// Blog Grid Equal Height

WHEN YOU LOSE YOUR FOCUS, YOU LOSE YOUR PASSION

CRAFT Leadership

That is what happened to me. And as a result, my business went down onto its knees. It took a while before I realised what caused this. Sadly, it was me. Yes, I was and still am ultimately responsible for my life, how I feel, what I do, and the results I achieve. I had to study Bob Proctor to realise it and understand the real meaning of it.

According to Bob, there are three types of goals:

A-type goals

These are the present results you produce. You know how to do it. You deliver precisely the same thing as you did before. You deliver what you promise day after day, month after month, nothing more, nothing less. You may appear to be in autopilot mode.

B-type goals

It is about what you think you can do. You need to plan it and think about it, e.g. acquiring new customers, but the process will be the same as at the A-type goal, with a bit of stretch—for example, a 10% increase in the existing portfolio. You know very well how to do it. Maybe you need to do more of it or increase your prices. Sometimes companies achieve this with incremental improvement or, as I say it, with number crunching exercises coming from operation effectiveness initiatives.

C-type goals

What do you really want? What are your dream income and revenue? This is about fantasising. It involves visioning in every true sense. This goal inspires you and scares you at the same time. You want this, but you have no idea how to achieve it. But because it excites you immensely, you make the leap, and the steps and HOWs will arrive and unfold on the way.
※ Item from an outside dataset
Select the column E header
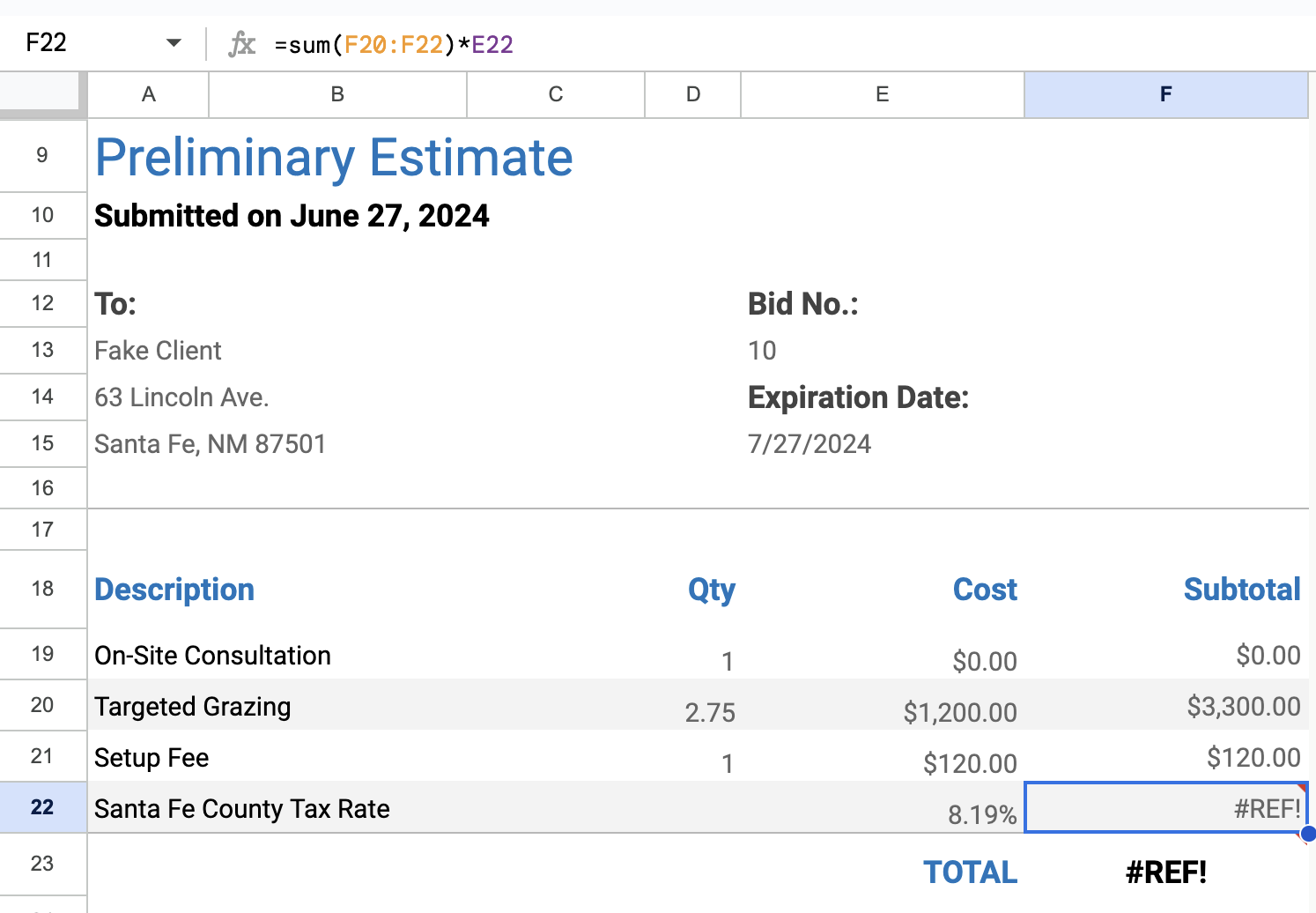pos(882,94)
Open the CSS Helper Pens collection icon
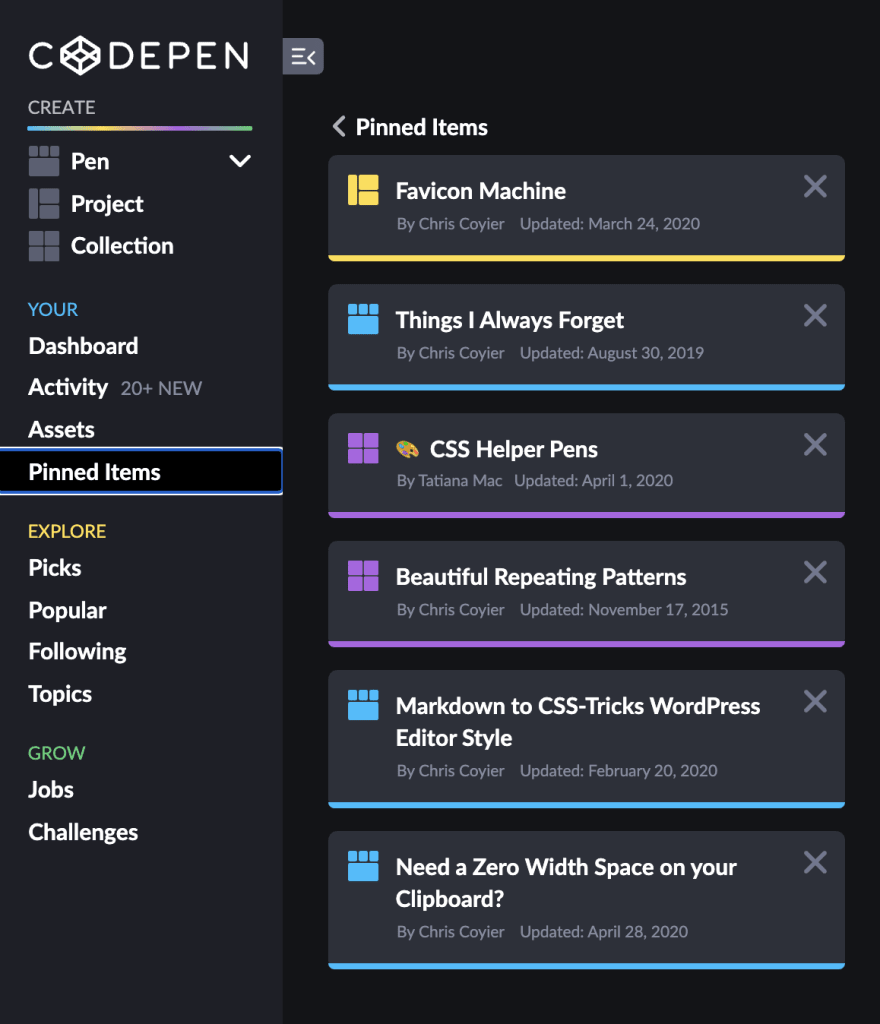The width and height of the screenshot is (880, 1024). click(363, 447)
“Most people are not going after what they want. Even some of the most serious goal seekers and goal setters, they’re going after what they think they can get.” Bob Proctor

When I started my own business as a private entrepreneur after 20 or so multinational employment, I first began with C-type goals as I had never worked as an entrepreneur. Almost everything was new, scary, and exciting at the same time. Then as I learnt how to do it, I moved to B-type goals. I knew what I was doing and only had to increase my revenue gradually. Then I did it. Hallelujah! Then I repeated it year after year. Great work, Beáta! – I told myself. Now that was when everything started declining. I did not notice that I had lost my passion (not for working with leaders) for leading, building, and doing my own business because I was doing A-type goals, which bored me immensely as it indeed bores everyone. Then, instinctively I grabbed a definite C-type goal when I started writing my first book on leadership. I had no idea how to do it or what the steps were. I only had a high-level outline, a vision of myself having a book published and a mentor to support me. Then my passion came back. And everything shifted.

This happens with people a lot in organisations and teams. They lose their focus, and they lose their passion. Therefore, the leader’s primary role is to ensure that there are enough C-type goals in the organisation to excite and energise people. Or bring people to the table to create the organisation’s future vision together. Invite and involve them to own the vision so they will not only bring their energy to the table but also spread this energy in the organisation. Remember, high positive energy coming from an exciting vision is contagious!

Have a look at your goals. What type of goals do you have?

Do you create room for shared visioning and fantasising?

Where do you see a decline in the energy within your organisation? How much of it is about working on autopilot?